The Power of a Commitment
First published on August 10, 2017
Here's my writing practice. Get on the train. Write for 12 minutes. Proof read once. Publish.
But it starts with a commitment. On the surface level, the commitment is to post one article per week written on the train between Waterloo and Clapham Junction. On a deeper level, it's a commitment to beating Resistance, and getting more of me and my art out into the world. And underneath that is a commitment to finding a way for my Higher Self to express itself. Although I couldn't have told you all that when it started. All I could have told you is that I need a series of tricks to get me out of my head, and stop me from getting in my own way: getting in the way of creating, of sharing any part of myself with the world. Those tricks started with a commitment, and continued by committing to that, deciding to commit to it, every week, every day.

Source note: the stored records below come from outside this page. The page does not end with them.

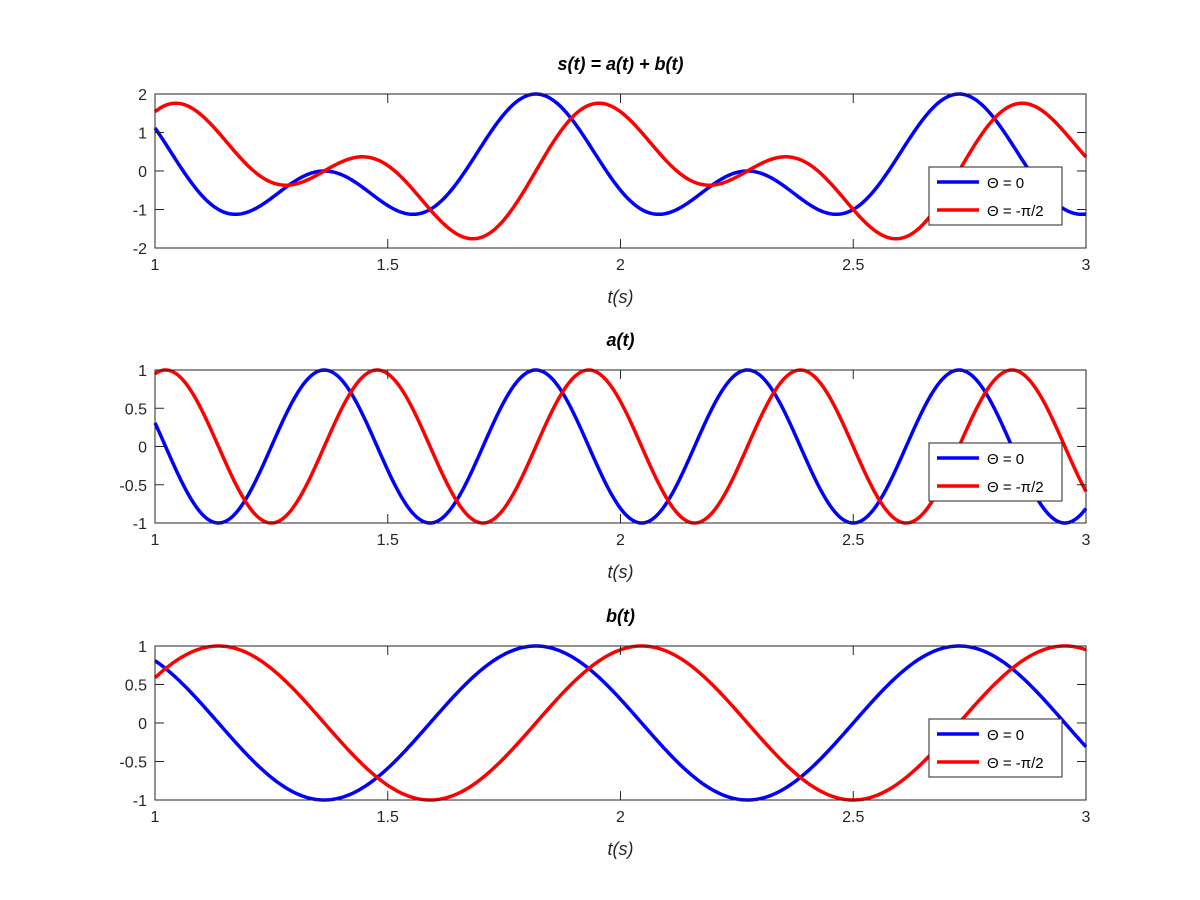 Image resolution: width=1200 pixels, height=900 pixels. Describe the element at coordinates (142, 96) in the screenshot. I see `y-tick-label: 2` at that location.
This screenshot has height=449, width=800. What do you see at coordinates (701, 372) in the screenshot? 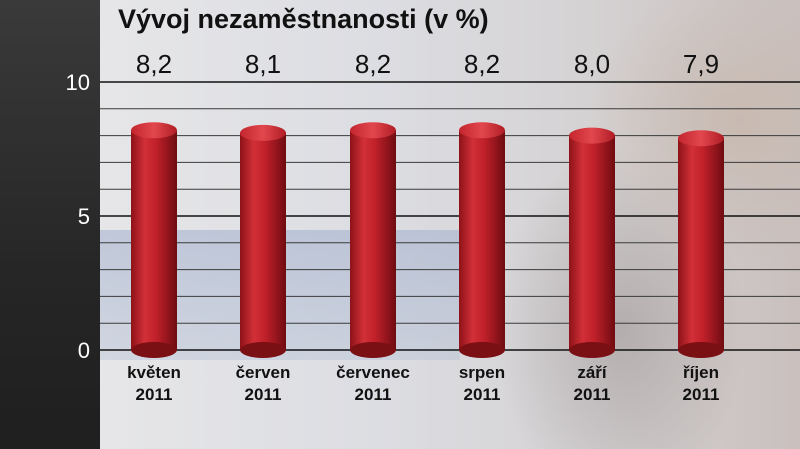
I see `category-label-month: říjen` at bounding box center [701, 372].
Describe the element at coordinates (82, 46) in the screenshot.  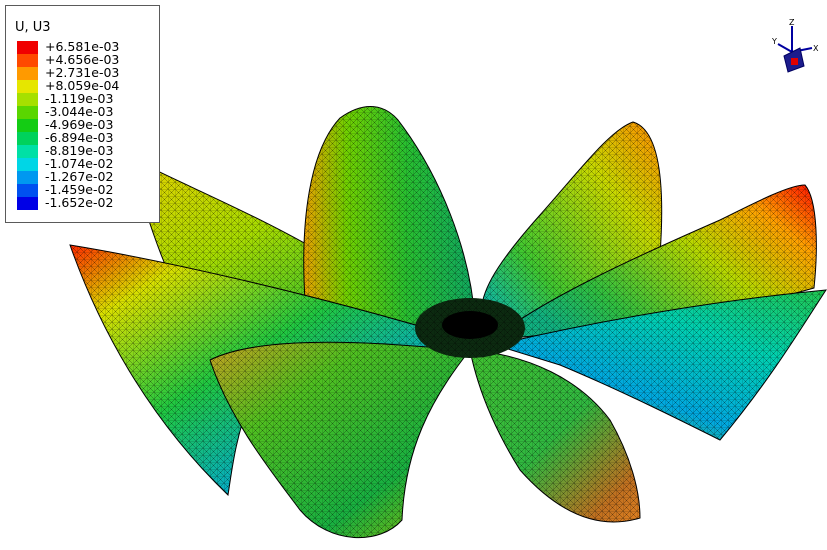
I see `legend-value: +6.581e-03` at that location.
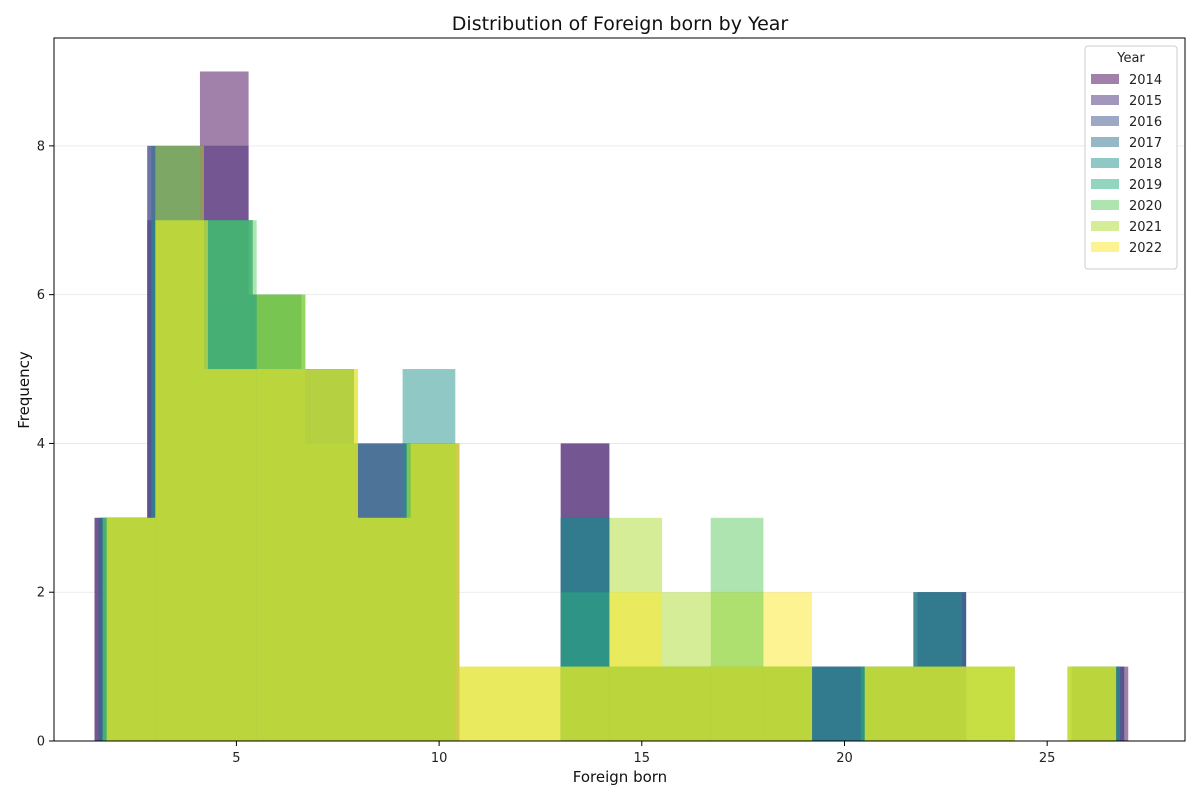 The height and width of the screenshot is (800, 1200). What do you see at coordinates (41, 742) in the screenshot?
I see `y-tick-label: 0` at bounding box center [41, 742].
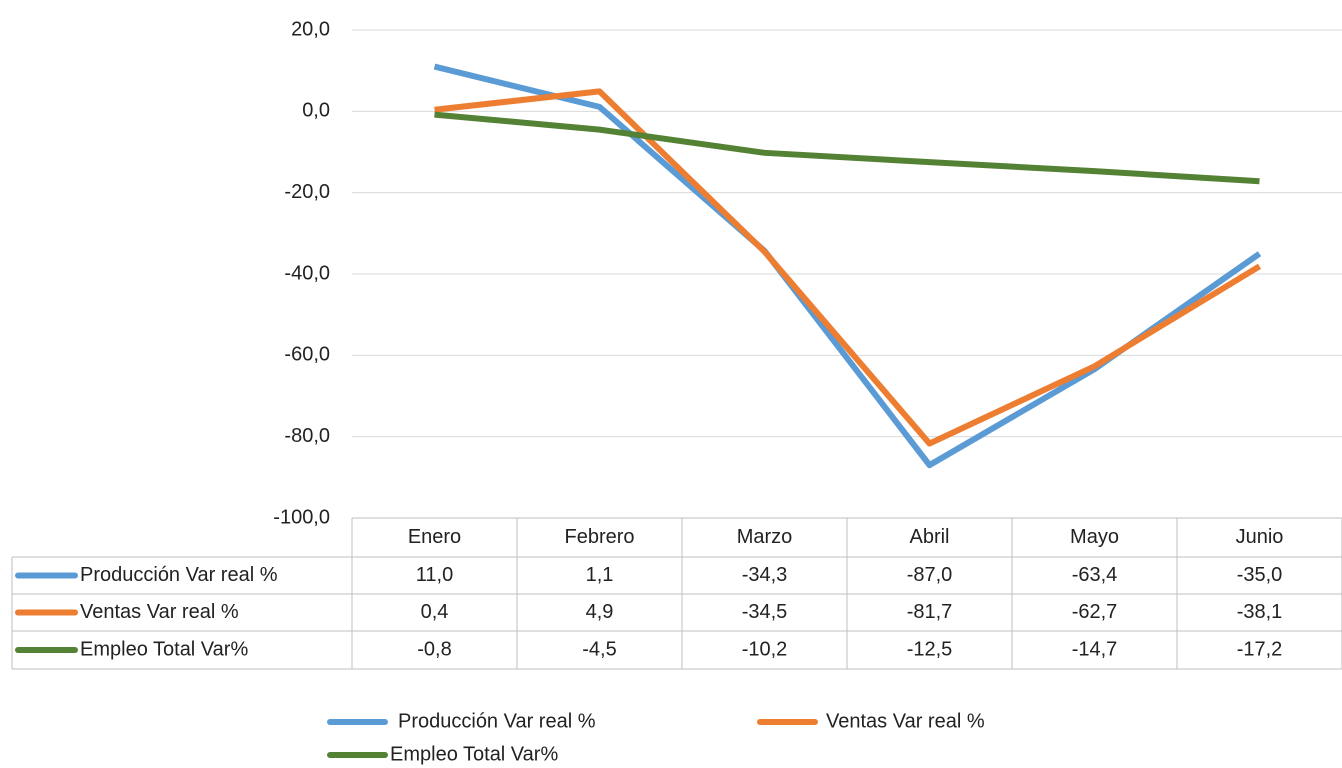 This screenshot has height=768, width=1342. I want to click on table-cell: 4,9, so click(600, 612).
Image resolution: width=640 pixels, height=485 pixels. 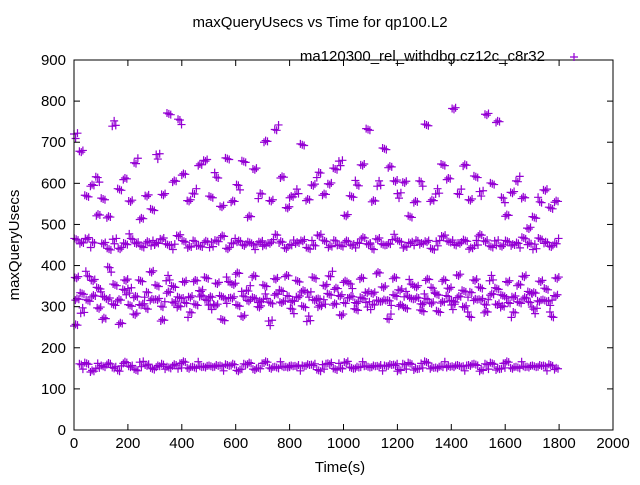 What do you see at coordinates (558, 444) in the screenshot?
I see `x-tick-label: 1800` at bounding box center [558, 444].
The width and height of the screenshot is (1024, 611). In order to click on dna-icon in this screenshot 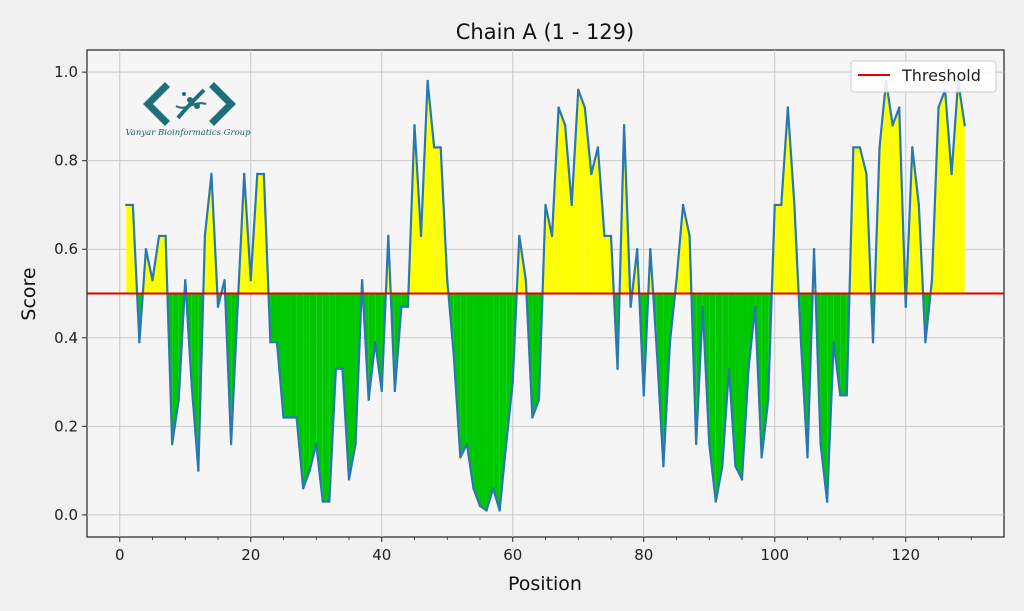, I will do `click(191, 104)`.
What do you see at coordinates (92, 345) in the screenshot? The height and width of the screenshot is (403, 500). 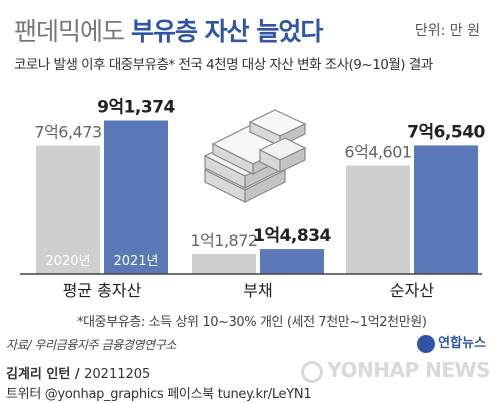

Sometimes it works better than others. It allows me to say more than I thought I knew. This happened last time I wrote. I didn't really know what I was going to write about, beyond an instinct that there was something important about making decisions.
But something came out which I was really proud of. Which people have responded to. So my commitment is renewed. This is going to be tough in August. I won't be on the same train because they're doing some almighty improvements at Waterloo. The practice have have to evolve. And that's risky.
Resistance can't cope with the kind of discipline, commitment and routines that make the train writing practice. But it thrives on the times when we waver. The diets given up after birthdays, the exercise regimes stopped after injury or holiday. So here's another accident that I didn't meant to write about. I have to commit now, now that I've realised what could happen here. I have to tie myself to another month of writing at the very least. I'll write a post a week through August. They might be longer than 12 minutes, because they won't be on the same journey. But they'll be there.
And if I don't commit, they won't happen.
What will you commit to this month? What will you create? And how will you share it?
Because as Seth says, it's not art until you ship it.